View unanswered posts | View active topics

Reply to topic  [ 11 posts ] 
Post Automatically downloading URL's found in a feed
Hi,

I just downloaded Awasu Professional and Paid the 95 dollars to unlock the password-verified feed feature. I have a very specific usage-need that I'll try to describe quickly:

1) I log into this feed:

http://fod.xmlteam.com/api/getListings? ... etwork.com

(This feed won't work without my username and password. When I enter them though, the list comes up fine in Awasu)

2) The feed gives me a list of links to Football (American) Box Score files.

3) What I would like to do is have each link 'saved as' to a specific folder. That's it.

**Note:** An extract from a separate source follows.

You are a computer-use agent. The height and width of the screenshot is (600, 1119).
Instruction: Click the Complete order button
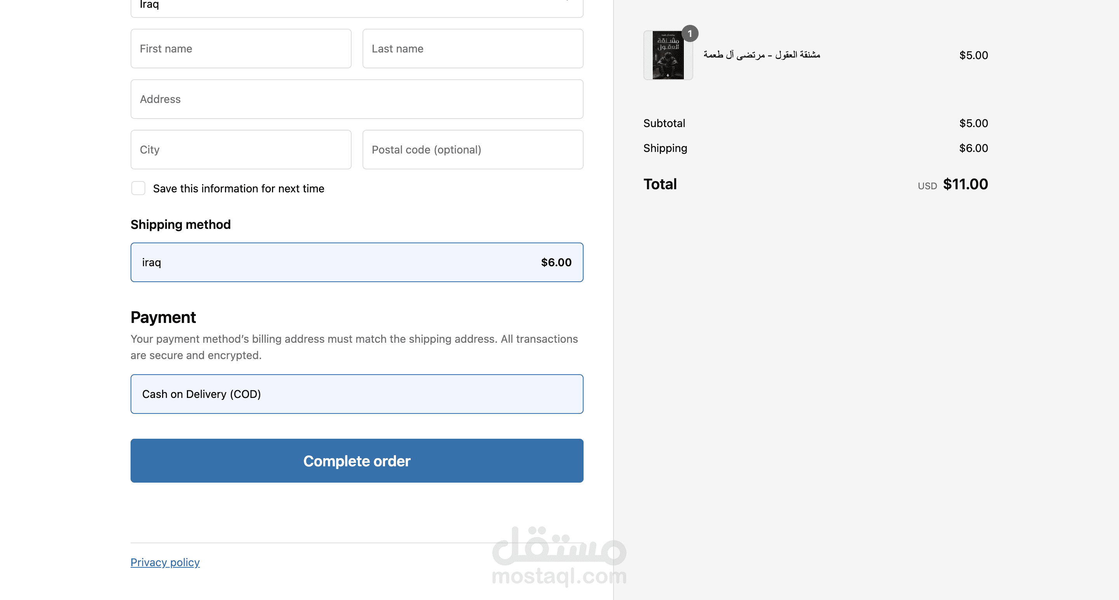pyautogui.click(x=357, y=461)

Since the links are not direct links to a specific file with a specific file extension (in Chrome they download to "getDocument.xml" and I'm certain they are just auto-generated by XMLTeam's database) I've written a program that renames them using their internal file info. Basically, I don't care in the least what the files are called when downloaded by Awasu, I have a file-rename routine that renames and moves the file, then it's shredded by my XML parser into a SQL database. I just didn't want to write the code to manage auto-downloads and bought your program in hopes of saving time. Is there anyway I can achieve this? I hope so! Please let me know.


Sun Jan 01, 2012 3:37 am
Site Admin
User avatar

Joined: Fri Feb 07, 2003 8:48 am
Posts: 2906
Location: Melbourne, Australia
Post Re: Automatically downloading URL's found in a feed
bill.b wrote:
What I would like to do is have each link 'saved as' to a specific folder. That's it.

You might have to write a bit of code, but not much.

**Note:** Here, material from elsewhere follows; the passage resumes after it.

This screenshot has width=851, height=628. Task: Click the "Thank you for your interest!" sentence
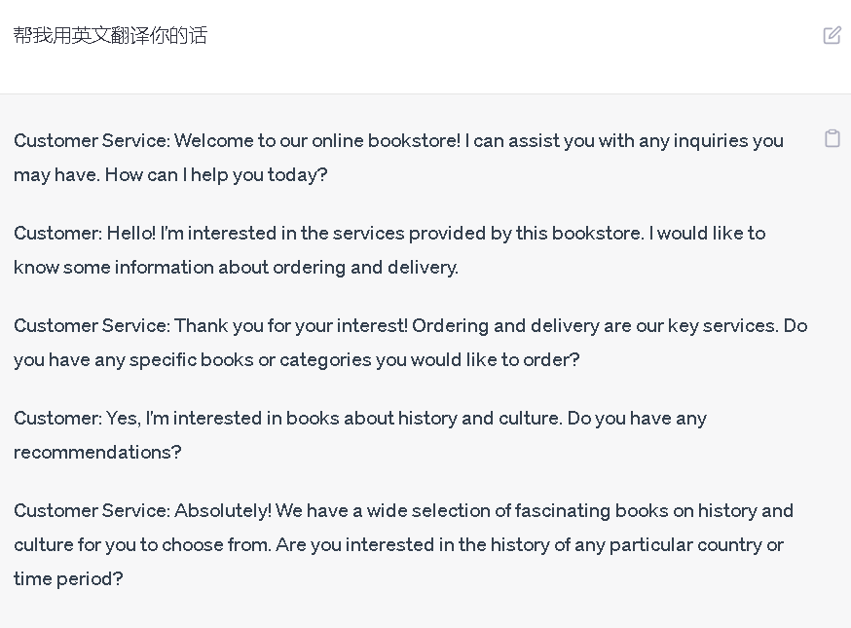pos(290,326)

If the links you want are also the feed item links, you might be able to use Awasu's "download feed items for reading offline" feature (Channel Properties dialog, Advanced tab). Awasu will download the linked-to items and save them in its database, If you open a channel window that has had its feed items downloaded in this way, you'll see each item has a special clickable icon - you can then wget the URL behind that link to get the feed item content. More info here. This will only work if the publisher has set up their feeds in a way that will enable this to work (and they probably won't have :roll:)

Probably easier anyway would be to use Awasu's channel hooks. You can write a script that gets called every time a new feed item arrives, so your script would identify the URL's you're interested in and download them. Downloading a file is a single line of code in Python, or you could just call wget to do it for you. You could even get your script to then automatically push the files into your database :-) An example channel hook can be found in your Awasu installation directory, in $/ChannelHooks/LogChannelActivity.


Sun Jan 01, 2012 3:41 am
Profile WWW

Joined: Mon Jan 02, 2012 10:50 pm
Posts: 4
Post Re: Automatically downloading URL's found in a feed
Thanks for this, seems like the best route is to work up a plugin.

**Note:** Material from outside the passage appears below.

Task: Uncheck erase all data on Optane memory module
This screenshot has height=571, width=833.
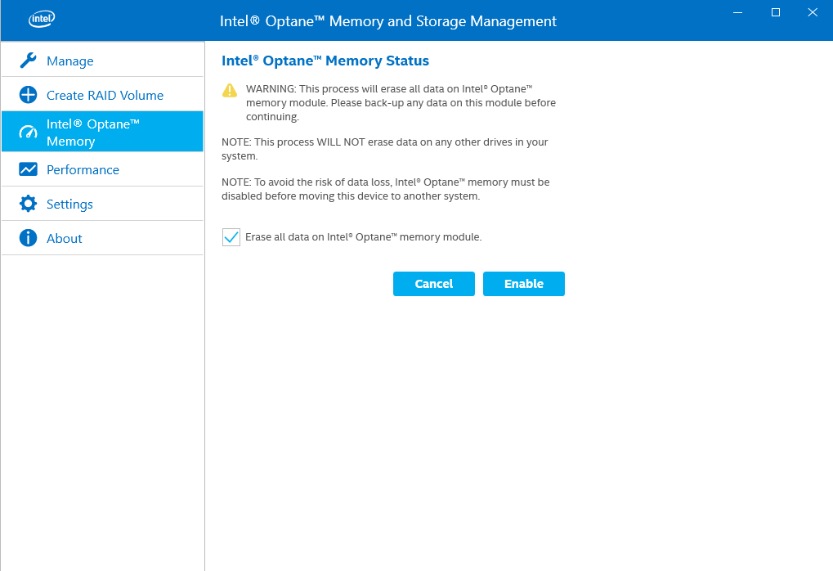Action: (230, 236)
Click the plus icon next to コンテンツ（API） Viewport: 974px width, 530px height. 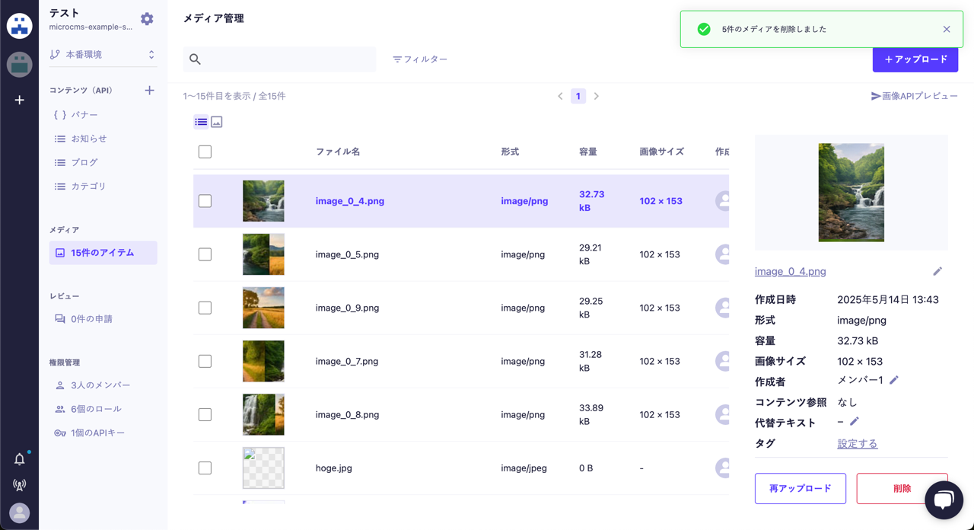click(149, 90)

Our data provider has this to say about automatic downloads:
Code:
How to Automate Listing Requests

Because we're adhering to open standards here, you have many options:
Configure an RSS Reader for the automatic retrieval of content
   Conventionally used to read Blogs, there are dozens of RSS Readers on the market. Here are some popular lists of available readers:
      Google
      Blogspace
   Keep in mind that your RSS Reader should support the following features
      Scheduled RSS retrieval (most do this)
      Automatic retrieval of linked documents (Often touted for offline browsing)
      Standard http Authentication (for both the RSS file and the documents -- not all support the latter)
   If you want your software to automatically format and display your downloaded content, you should either:
      Employ software that watches a directory of retrieved files, and formats / processes new content as desired.
      Extend an Open Source RSS Reader to trigger document transformations, database loadings, etc.
   XML Team plans to release a FeedFetcher client application that can be readily configured for scheduled content retrieval and formatting.
      We'll even release technology that loads content into database tables.
   XML Team plans to support a FlexSport On Demand Users Group (affectionately called FODUG), where users can share their ideas and upload shareware


So essentially, they say, use offline browsing it'll work great. Seems like there's a bit more too it.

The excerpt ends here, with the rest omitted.